Press-fit connections are standards for joining multiple components. They are used in almost all areas of mechanical engineering. A shaft-hub connection serves as an example here.
This post describes different possibilities for the simulation of press fits. First, 2 methods are presented: a geometric overlap of the CAD data and the calculation of an interference fit with non-overlapping geometry at the beginning. In addition, in both cases the contact model used is varied – a Surface/Surface contact and the use of General Contact. In this case, this results in 4 possible approaches to simulating such an interference fit.
The Abaqus version v2022 HF6 is used.
A shaft is fixed at both ends via coupling to a reference point, see picture on the right. A hub sits on this shaft. The outer diameter of the shaft is 200 mm.
At
Case A: the outer diameter of the shaft and the inner diameter of the hub are identical.
At
Case B: the hub has a smaller inner diameter (199.9 mm) than the shaft.
The contact surfaces are shown in the picture on the right. For the shaft the surface Shaft_Outer (left in the picture) and for the hub the surface Hub_Inner (right in the picture).
2 different methods are used:
– Surface/Surface Contact (Method A)
– General Contact (Method B).
In addition, two different mesh densities are investigated: a congruent mesh sizes (on the left in the following figure) and, for comparison, a more coarsely mesh shaft ( approx. 1/3, on the right ).
Definition of the coefficient of friction as an interaction property.
Step 1: Definition of the contact pair
1. selection of the method
2. surfaces of the contact pairing
3. activate smoothing , absolutely necessary in case of unequal element sizes
4. activate friction
5. continue to step 2
Step 2:
1. overlap : -5/100 mm
2. requires an amplitude
It can be created in this dialog.
Caution: It is then NOT automatically taken over, only by subsequent selection
3. then confirm and the interference fit is defined
Step 1: Definition of the contact pair (Identical to case A)
1. selection of the method
2. surfaces of the contact pairing
3. activate smoothing , absolutely necessary in case of unequal element sizes
4. activate friction
5. continue to step 2
Step 2: Define overlap
Geometric overlap, only valid in the first step !
Then confirm and the press fit is defined
1.selection of the method
2. switch on friction and open dialog for initialization
Definition of the overlap
Enter overlap dimension, this MUST be > 0
Definition of the contact pair
Select contact pair for initialization here
Confirm and exit dialog
The press fit is now defined
Step 1: Definition of the contact pair, Like Method B – Case A
1.selection of the method
2. switch on friction and open dialog for initialization
Step 2: Definition of the overlap
Geometric overlap is detected as pressing
Step 3: Definition of the contact pair, Like Method B – Case A
Here select contact pair for initialization and confirm with
OK to exit the dialog. The press fit is now defined
Method A – Surface/Surface Contact:
Case A: Coincident surfaces (left), Case B: Geometric overlap (right)
Method B – General Contact
Case A (left), Case B (right)
Method A – Surface/Surface Contact
Case A: Coincident surfaces (left), Case B: Geometric overlap (right)
Method B – General Contact
Case A (left), Case B (right)
An almost identical result is shown regardless of the contact algorithm used and the method to describe the overlap. In the event that the press-fit investigation is part of a Design Of Experiment (DOE), Case B is preferable, regardless of the method.

### CHALLENGE A
Retype the listing lines from the line with "Task: Open the thread via 1 reply" up to and including the line with "This screenshot has width=683, height=447.".

### SOURCE RECORDS

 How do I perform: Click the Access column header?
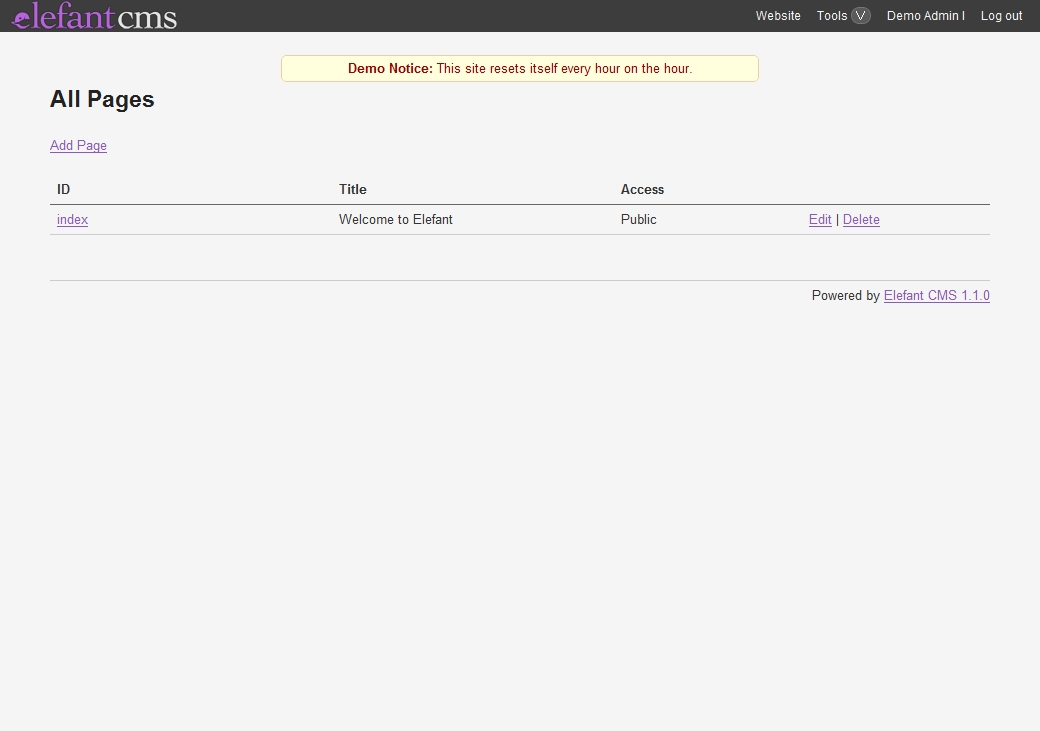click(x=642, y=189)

--

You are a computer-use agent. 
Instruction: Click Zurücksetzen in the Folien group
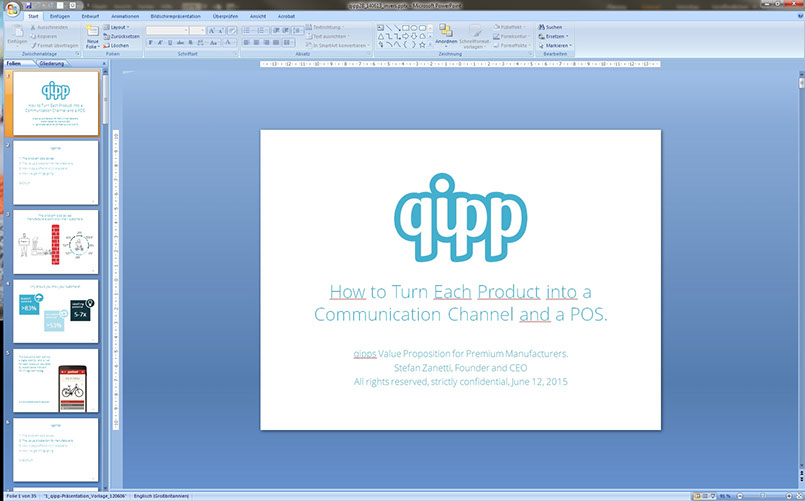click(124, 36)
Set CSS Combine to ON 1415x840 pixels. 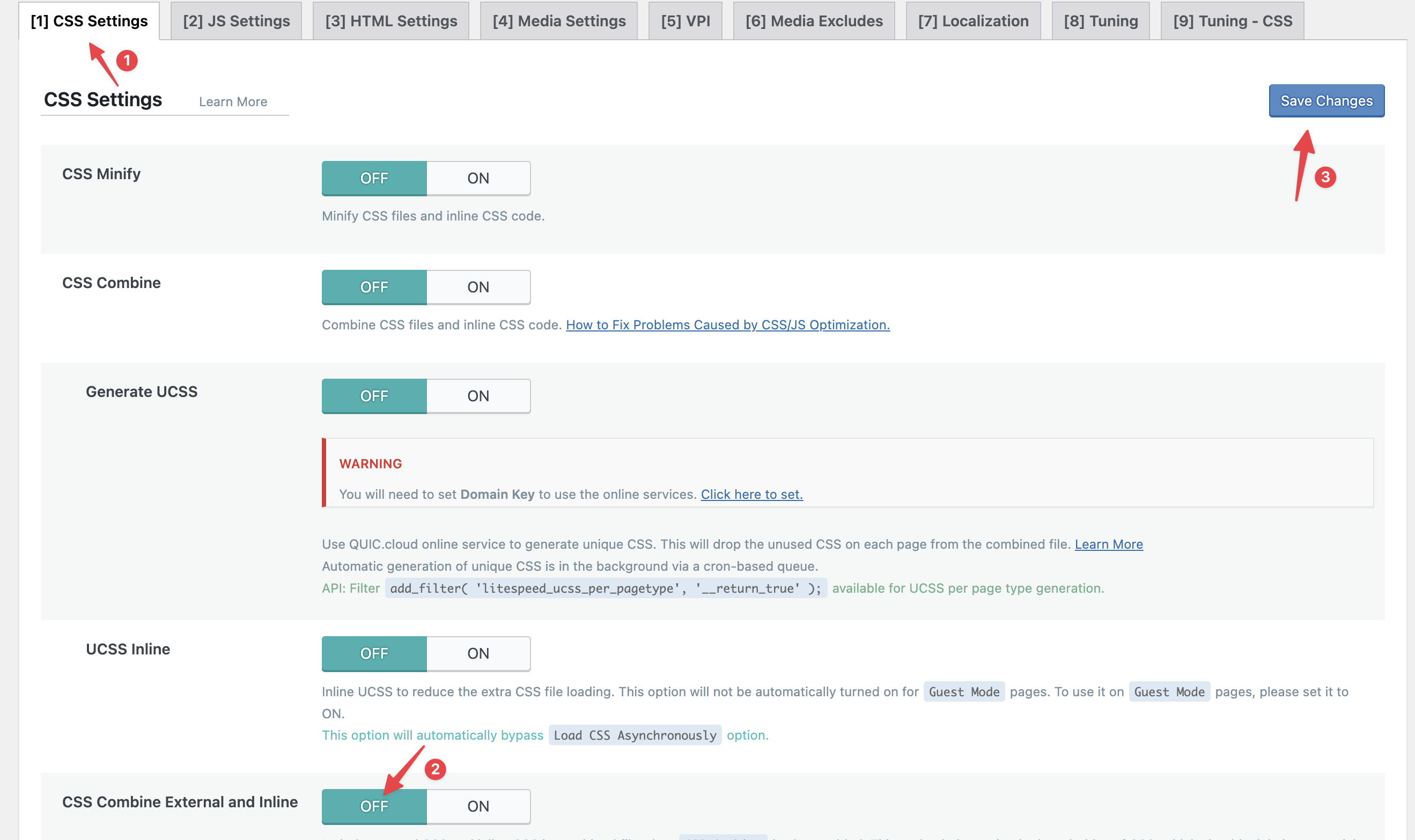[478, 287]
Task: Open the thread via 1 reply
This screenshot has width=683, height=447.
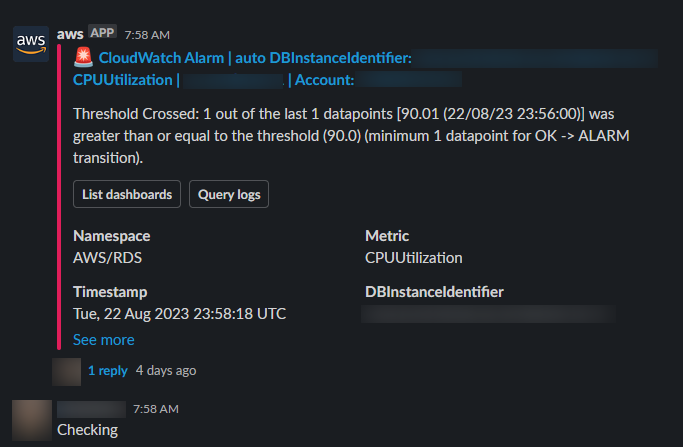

### CHALLENGE B
Continue the write-up on simulating press fits in Abaqus from the point where it ends.

### EXERCISE RESPONSE A
Task: Open the thread via 1 reply
This screenshot has width=683, height=447.

### EXERCISE RESPONSE B
In real terms, press fits are often produced by enlarging a component by means of heating and then shrinking it on. This can be simulated just as easily. However, the heat transport itself is not simulated here.
In the present example, the shaft has an outer diameter of 200mm, the hub an inner diameter of 199.9 mm. To eliminate the overlap, the inner diameter of the hub must therefore be increased by at least 0.1 mm by heating.
In general :
D1=D0 (1+a*Dϑ)
Whereby :
D1= diameter after heating (200mm)
D0 = Diameter before warm-up (199.9mm)
a= coefficient of thermal expansion (here 12*10^-6/K)
Dϑ= Temperature difference in °K
Since in the present case no heat transport (radiation , heat conduction, etc.) is involved, the temperature can be selected without taking absolute zero into account. The minimum temperature required to heat the hub and the associated increase in internal diameter is therefore as follows:
(D1/D0-1)/ a = Dϑ
The Command Line Interface is used to calculate Dϑ.
The hub must therefore be heated by at least the value of dt , so that its inner diameter at least takes on the outer diameter of the shaft.
To perform the simulation, 2 load steps are used. Step 1 – HeatUp and Step 2 – CoolDown. The hub is heated via the temperature control of the nodes. Since this is a static procedure, there are no temperature degrees of freedom at the nodes. The control is done by the temperature in the predefined fields (*TEMPERATURE in the input deck).
First, a predefined field of type Temperature is created for the hub in the Initial Step with RT=20°C
Then, in the first step, the temperature RT is increased by at least dt. Here it is useful to request a Field Output NT for the temperature at the nodes.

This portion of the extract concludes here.